» TASK GOAL:
Beginning with the line below that contains "encouragement (919, 846)" and ending with the line that contains "Old Testament (870, 949)", copy every line exactly. Copy nothing else.

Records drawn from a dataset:
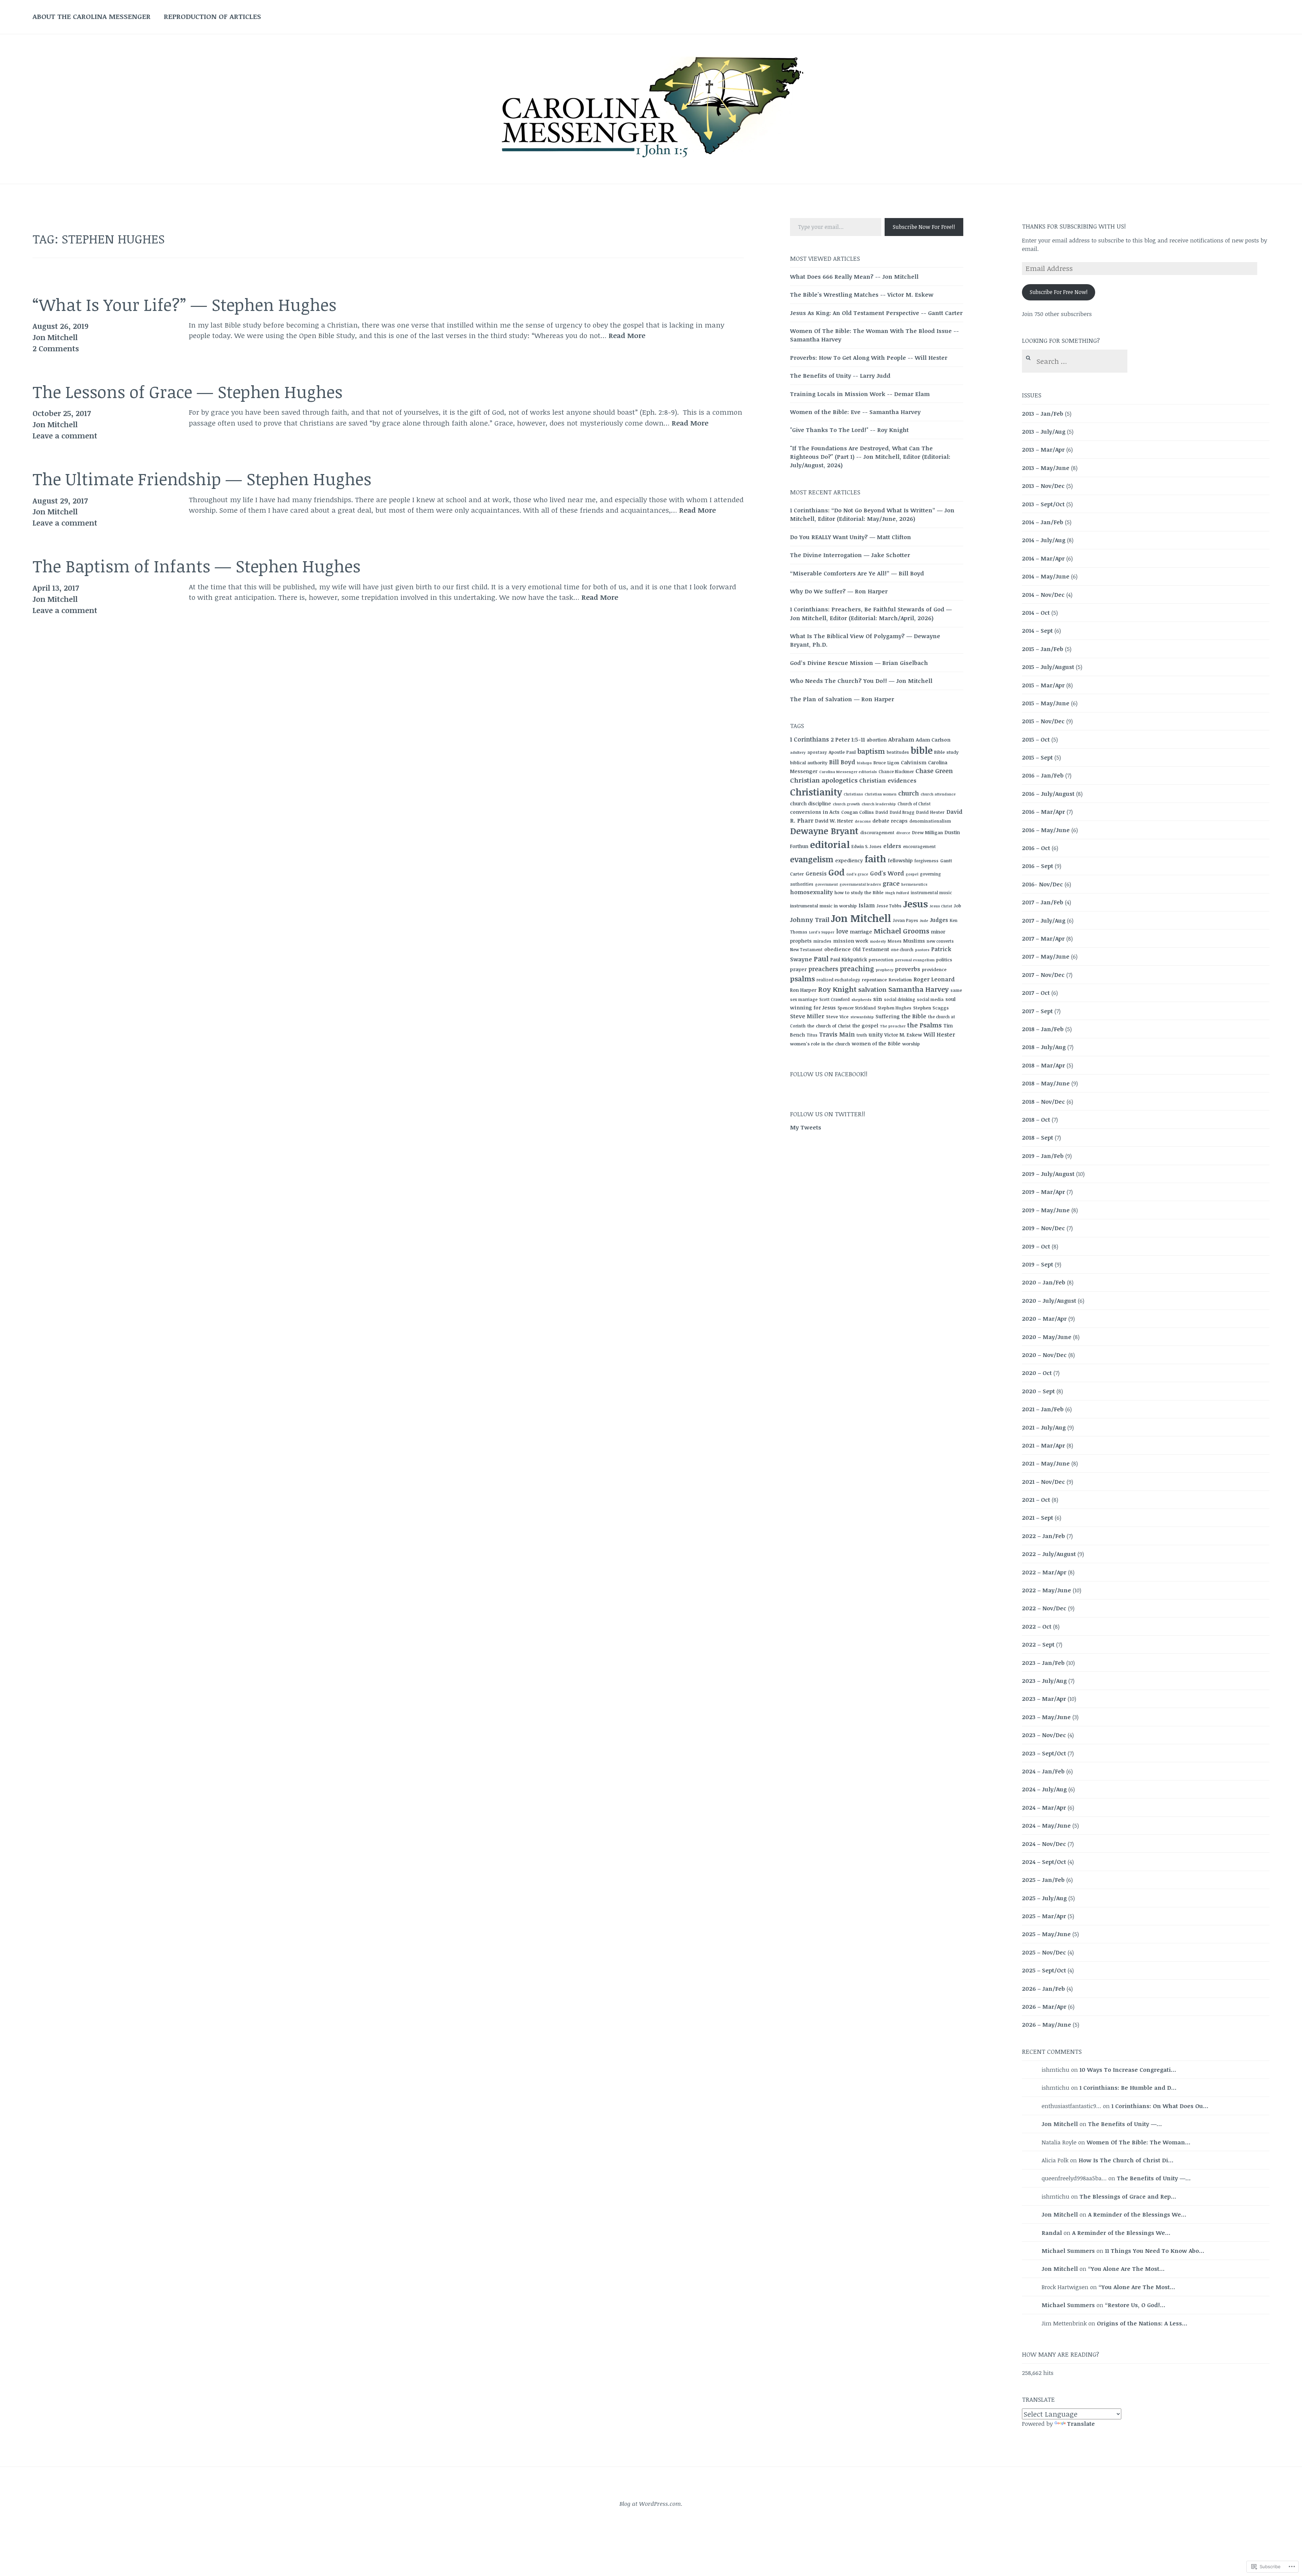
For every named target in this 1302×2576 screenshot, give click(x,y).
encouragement (919, 846)
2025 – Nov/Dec (1044, 1952)
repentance (874, 980)
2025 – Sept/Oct (1044, 1970)
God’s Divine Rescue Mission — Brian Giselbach (859, 663)
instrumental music (931, 892)
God (836, 872)
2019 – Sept (1037, 1264)
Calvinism (913, 762)
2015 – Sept (1037, 757)
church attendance (938, 794)
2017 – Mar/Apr (1043, 938)
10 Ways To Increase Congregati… (1128, 2069)
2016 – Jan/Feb (1043, 775)
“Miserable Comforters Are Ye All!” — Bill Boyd (857, 573)
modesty (878, 941)
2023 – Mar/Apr (1044, 1699)
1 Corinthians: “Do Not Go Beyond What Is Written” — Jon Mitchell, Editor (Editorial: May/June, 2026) (872, 514)
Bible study (946, 752)
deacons (863, 821)
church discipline (810, 803)
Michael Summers (1068, 2251)
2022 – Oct (1036, 1626)
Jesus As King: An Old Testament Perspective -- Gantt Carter (876, 313)
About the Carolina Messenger (92, 16)
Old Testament (870, 949)
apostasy (817, 752)
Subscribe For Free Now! (1058, 292)
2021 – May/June (1046, 1463)
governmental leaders (860, 884)
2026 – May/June (1046, 2024)
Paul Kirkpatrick (848, 959)
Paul (821, 958)
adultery (798, 752)
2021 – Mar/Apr (1043, 1445)
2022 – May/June (1046, 1590)
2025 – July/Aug (1044, 1898)
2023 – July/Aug (1044, 1681)
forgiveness (926, 860)
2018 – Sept (1037, 1137)
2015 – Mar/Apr (1043, 685)
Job (957, 906)
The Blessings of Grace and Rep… (1128, 2196)
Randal (1052, 2233)
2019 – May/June (1046, 1210)
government (826, 884)
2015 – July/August (1048, 667)
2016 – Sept (1037, 866)
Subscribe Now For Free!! (924, 227)
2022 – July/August (1049, 1554)
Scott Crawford (834, 999)
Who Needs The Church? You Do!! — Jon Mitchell (861, 681)
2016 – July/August (1048, 794)
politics (944, 960)
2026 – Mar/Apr (1044, 2006)
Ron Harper (803, 990)
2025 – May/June (1046, 1934)
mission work (850, 940)
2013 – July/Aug (1043, 431)
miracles (822, 941)
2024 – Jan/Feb (1043, 1771)
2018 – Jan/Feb (1043, 1029)
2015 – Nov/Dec (1043, 721)
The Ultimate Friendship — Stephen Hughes (202, 478)
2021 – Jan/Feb (1043, 1409)
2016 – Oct (1036, 848)
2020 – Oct (1037, 1373)
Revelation (900, 980)
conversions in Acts (815, 811)
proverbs (907, 969)
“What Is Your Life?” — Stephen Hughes (184, 304)
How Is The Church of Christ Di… (1126, 2160)
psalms (802, 978)
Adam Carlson (933, 739)
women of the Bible (876, 1043)
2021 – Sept (1037, 1517)
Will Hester (939, 1034)
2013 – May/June (1045, 468)
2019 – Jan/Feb (1043, 1156)
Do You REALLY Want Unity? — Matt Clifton (850, 537)
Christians (853, 794)
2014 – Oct (1036, 612)
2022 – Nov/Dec (1044, 1608)
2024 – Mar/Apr (1044, 1807)
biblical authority (808, 763)
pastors (922, 949)
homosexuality (811, 892)
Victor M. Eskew (903, 1034)
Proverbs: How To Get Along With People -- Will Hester (868, 357)
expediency (849, 860)
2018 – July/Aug (1044, 1047)
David (881, 812)
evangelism (811, 859)
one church (902, 949)
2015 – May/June (1045, 703)
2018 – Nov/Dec (1043, 1101)
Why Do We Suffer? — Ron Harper (839, 591)
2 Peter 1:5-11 (848, 739)
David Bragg (902, 812)
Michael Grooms (901, 931)
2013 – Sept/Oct (1043, 504)
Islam (867, 905)
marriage (861, 931)
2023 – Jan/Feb (1043, 1663)
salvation (872, 989)
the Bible (914, 1016)
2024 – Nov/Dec (1044, 1844)
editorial (830, 844)
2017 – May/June (1045, 956)
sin (877, 999)
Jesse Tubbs (889, 905)
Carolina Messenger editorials (848, 771)
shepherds (861, 999)
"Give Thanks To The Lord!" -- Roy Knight (849, 430)
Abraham (901, 739)
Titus (812, 1035)
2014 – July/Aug (1043, 540)
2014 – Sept (1037, 630)
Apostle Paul (842, 752)
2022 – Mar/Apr (1044, 1572)
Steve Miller (807, 1016)
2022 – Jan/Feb (1043, 1536)
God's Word (887, 873)
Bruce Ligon (886, 763)
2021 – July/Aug (1044, 1427)
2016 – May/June (1046, 830)
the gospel (865, 1025)
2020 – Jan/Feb (1043, 1282)
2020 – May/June (1046, 1337)
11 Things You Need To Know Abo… (1154, 2251)
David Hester (930, 812)
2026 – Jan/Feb (1043, 1988)
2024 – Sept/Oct (1044, 1862)
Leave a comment (65, 435)
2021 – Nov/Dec (1043, 1482)
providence (934, 969)
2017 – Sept (1037, 1011)
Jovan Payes (905, 920)
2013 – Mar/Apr (1043, 449)
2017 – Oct (1036, 993)
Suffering (887, 1016)
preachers (823, 969)
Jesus (915, 903)
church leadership (879, 804)
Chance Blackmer (896, 771)
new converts (940, 941)
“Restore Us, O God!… (1135, 2305)
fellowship (900, 860)
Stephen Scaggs (931, 1008)
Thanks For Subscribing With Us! (1074, 226)
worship (911, 1044)
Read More (627, 336)
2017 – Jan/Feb (1042, 902)
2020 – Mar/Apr (1044, 1318)
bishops (864, 763)
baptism (871, 751)
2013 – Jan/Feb (1042, 413)
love (842, 931)
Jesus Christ (941, 906)
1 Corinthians (809, 739)
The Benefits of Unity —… (1125, 2124)
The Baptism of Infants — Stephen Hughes (196, 565)
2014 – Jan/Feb (1042, 522)
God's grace (857, 874)
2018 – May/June (1046, 1083)
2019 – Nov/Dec (1043, 1228)
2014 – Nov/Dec (1043, 594)
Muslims (914, 940)
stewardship (862, 1017)
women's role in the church (820, 1044)
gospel (912, 874)
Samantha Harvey (918, 989)
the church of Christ (829, 1026)
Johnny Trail (809, 919)
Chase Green (934, 771)
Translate (1081, 2423)
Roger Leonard (933, 979)
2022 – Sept (1038, 1644)
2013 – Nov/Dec (1043, 486)
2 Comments (56, 348)
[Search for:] (1074, 362)
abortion (877, 739)
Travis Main (837, 1034)
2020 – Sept (1038, 1391)
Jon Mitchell (55, 337)
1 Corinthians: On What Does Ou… (1159, 2106)
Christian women (880, 794)
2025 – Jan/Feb (1043, 1880)
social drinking (899, 999)
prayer (798, 969)
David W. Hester (834, 821)
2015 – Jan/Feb (1042, 649)
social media (930, 999)
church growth (846, 804)
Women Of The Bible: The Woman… (1138, 2142)
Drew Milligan (927, 832)
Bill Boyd (842, 762)
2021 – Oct (1036, 1499)
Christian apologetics (823, 780)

» REPLY:
encouragement (919, 846)
2025 – Nov/Dec (1044, 1952)
repentance (874, 980)
2025 – Sept/Oct (1044, 1970)
God’s Divine Rescue Mission — Brian Giselbach (859, 663)
instrumental music (931, 892)
God (836, 872)
2019 – Sept (1037, 1264)
Calvinism (913, 762)
2015 – Sept (1037, 757)
church attendance (938, 794)
2017 – Mar/Apr (1043, 938)
10 Ways To Increase Congregati… (1128, 2069)
2016 – Jan/Feb (1043, 775)
“Miserable Comforters Are Ye All!” — Bill Boyd (857, 573)
modesty (878, 941)
2023 – Mar/Apr (1044, 1699)
1 Corinthians: “Do Not Go Beyond What Is Written” — Jon Mitchell, Editor (Editorial: May/June, 2026) (872, 514)
Bible study (946, 752)
deacons (863, 821)
church discipline (810, 803)
Michael Summers (1068, 2251)
2022 – Oct (1036, 1626)
Jesus As King: An Old Testament Perspective -- Gantt Carter (876, 313)
About the Carolina Messenger (92, 16)
Old Testament (870, 949)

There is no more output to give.